• _Data listing_
•••••
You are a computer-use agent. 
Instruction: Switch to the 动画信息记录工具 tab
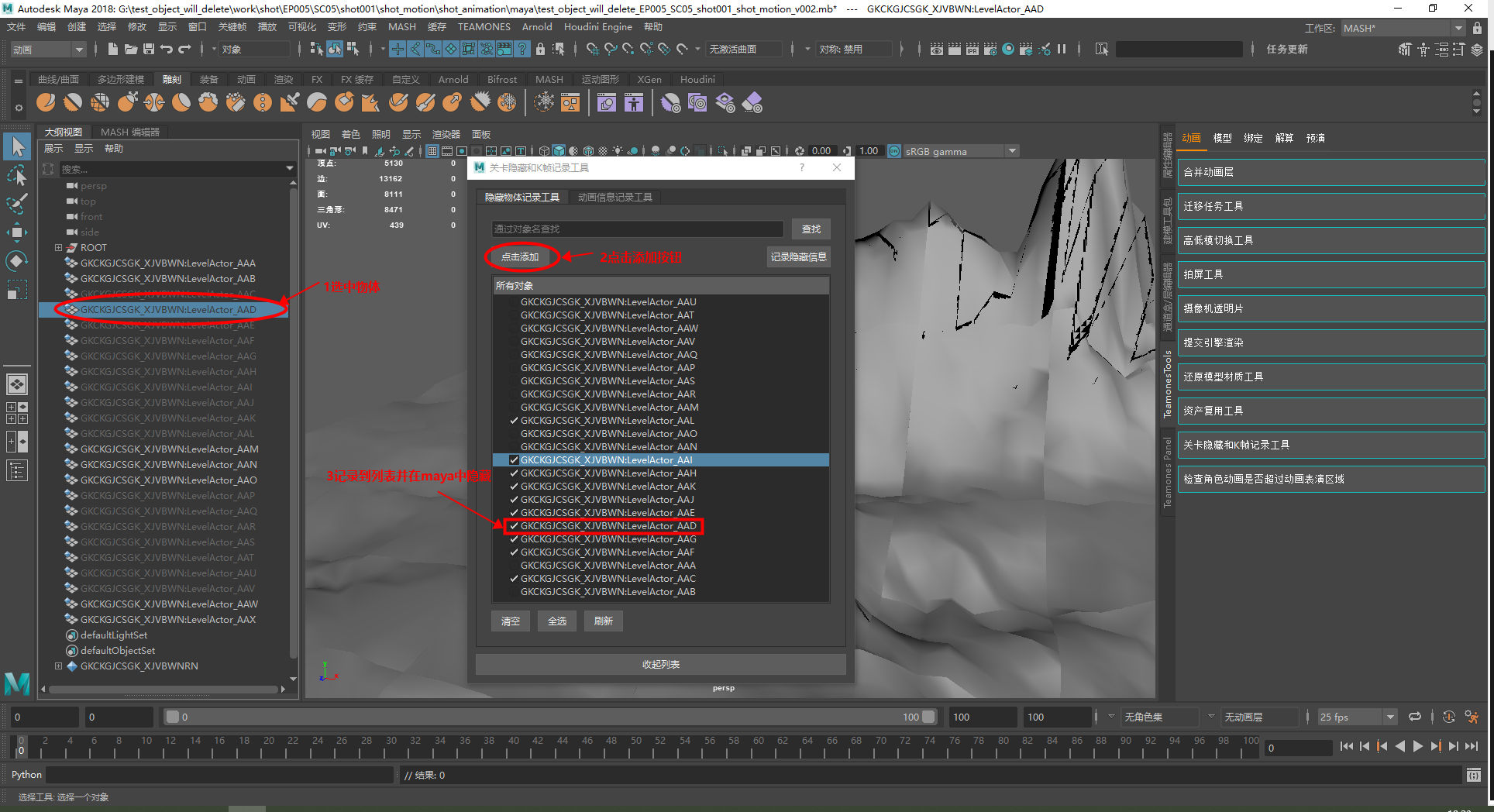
•••••
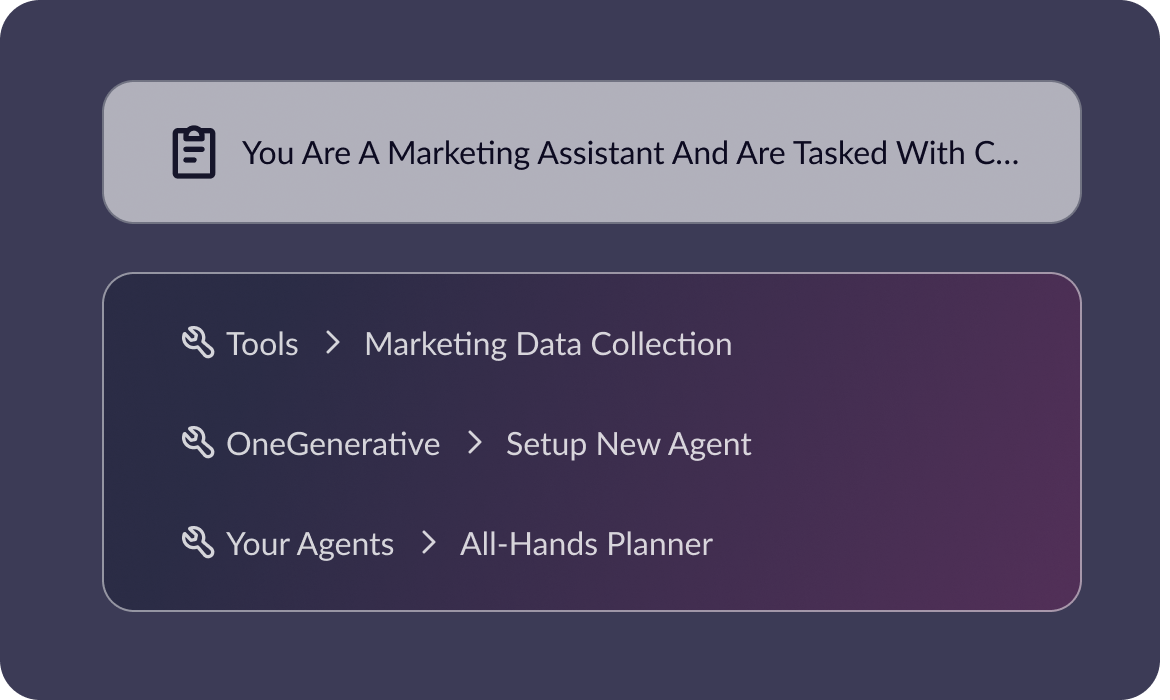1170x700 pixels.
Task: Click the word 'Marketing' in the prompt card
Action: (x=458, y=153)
•••••
• _Problem description_
Reproduce exactly the lines above from the line with "You are a computer-use agent." to the line with "Instruction: Switch to the 动画信息记录工具 tab", including both, and add nothing.

• _Response_
You are a computer-use agent. 
Instruction: Switch to the 动画信息记录工具 tab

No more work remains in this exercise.